Syrenis
Blog Article

Managing Consent in Open Banking: Challenges and Best Practices

Posted: May 26, 2025

As Open Banking continues to reshape the financial services landscape, compliance teams are finding themselves at the center of a new kind of challenge: managing customer consent in a way that is secure, scalable, and regulator-ready.

Consent is no longer a passive checkbox – it’s a dynamic, auditable, and legally binding agreement that underpins every data-sharing interaction between financial institutions and third-party providers (TPPs).

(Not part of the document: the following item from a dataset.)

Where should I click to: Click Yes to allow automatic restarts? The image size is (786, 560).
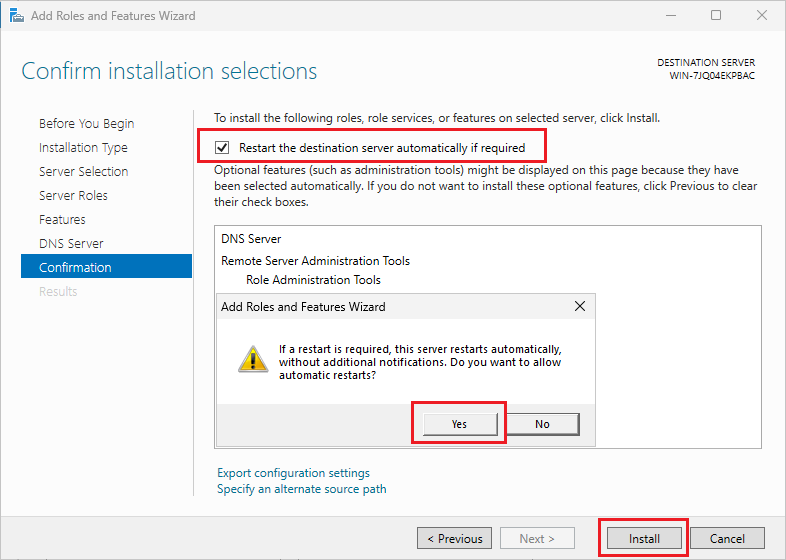pos(459,424)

This means rethinking how consent is captured, stored, and governed across the entire Open Banking ecosystem.

What is Open Banking?

Open Banking is a financial services concept that allows third-party financial service providers to access consumer banking, transactions, and other financial data via application programming interfaces (APIs) with the customer’s explicit consent.

Key features of Open Banking:

  1. Customer consent: Customers must give permission for their data to be shared.
  2. API Integration: Banks expose APIs that allow secure access to financial data.
  3. Third-Party Providers (TPPs): These can be fintech companies, budgeting apps, or other financial institutions that offer services like:
    • Account aggregation
    • Payment initiation
    • Personal finance management
    • Credit scoring and lending

Open Banking frameworks such as PSD2 (EU), CDR (Australia), pending CFPB 1033 (US), and similar initiatives globally require financial institutions to enable secure, permissioned access to customer data. This access must be:

  • Explicitly consented to by the customer
  • Granular in scope (e.g., account balances, transaction history)
  • Time-bound and revocable
  • Auditable by regulators

This introduces a new level of complexity for compliance teams, who must ensure that every data-sharing event is backed by valid, traceable consent.

Common Challenges

1. Fragmented identity data

Customers interact across multiple channels (i.e. web, mobile, in-branch) and often use different identifiers (email, phone, customer ID). Matching these identities accurately is critical to applying the correct consent.

Open Banking requires consent to be specific. Customers may consent to share transaction data with one TPP but not another, or only for a specific account. Managing this level of granularity at scale is a significant challenge.

Consents must have clear expiration dates and be revocable at any time. Systems must be able to automatically expire consents and immediately enforce revocations across all integrated systems.

4. Auditability and regulatory reporting

Regulators expect a full audit trail of consent activity – when it was given, what was agreed to, and how it was used. This requires vigorous logging, version control, and data lineage tracking.

5. Third-party risk

Financial institutions are responsible for ensuring that TPPs accessing customer data are authorized and compliant. Consent systems must validate and log third-party access in real time.

Best Practices for Compliance Teams

A centralized CPM platform ensures consistency across channels and systems. It should support:

  • Multi-identifier matching
  • Consent versioning
  • Real-time API access
  • Integration with core banking and CRM systems

Consent structures should be flexible enough to support:

  • Parent-child hierarchies (e.g., “Share account data” → “Share transactions”)
  • Multiple personas per user (e.g., personal vs. business accounts)
  • Custom metadata for context (e.g., source system, device)

3. Comprehensive audit trails

Every consent action should be:

  • Timestamped
  • Linked to the exact statement shown to the user
  • Version-controlled
  • Searchable by regulators

4. Validate third-party access

Ensure that only accredited TPPs can access customer data. Maintain a registry of authorized third parties and enforce access controls at the API level.

When managed properly, consent becomes more than a regulatory requirement—it becomes a strategic asset. It enables:

  • Transparent customer relationships
  • Faster onboarding of third-party services
  • Reduced risk of non-compliance
  • Greater agility in responding to regulatory changes

Final Thoughts

Open Banking is transforming how financial institutions interact with customers and partners. For compliance teams, this is both a challenge and an opportunity. By investing in robust, flexible consent management practices, you can ensure your organization remains compliant, competitive, and customer-centric.

As consent management specialists, we’ve seen first-hand how the right architecture and governance can turn complexity into clarity. The key is to treat consent not as a checkbox, but as a core pillar of trust.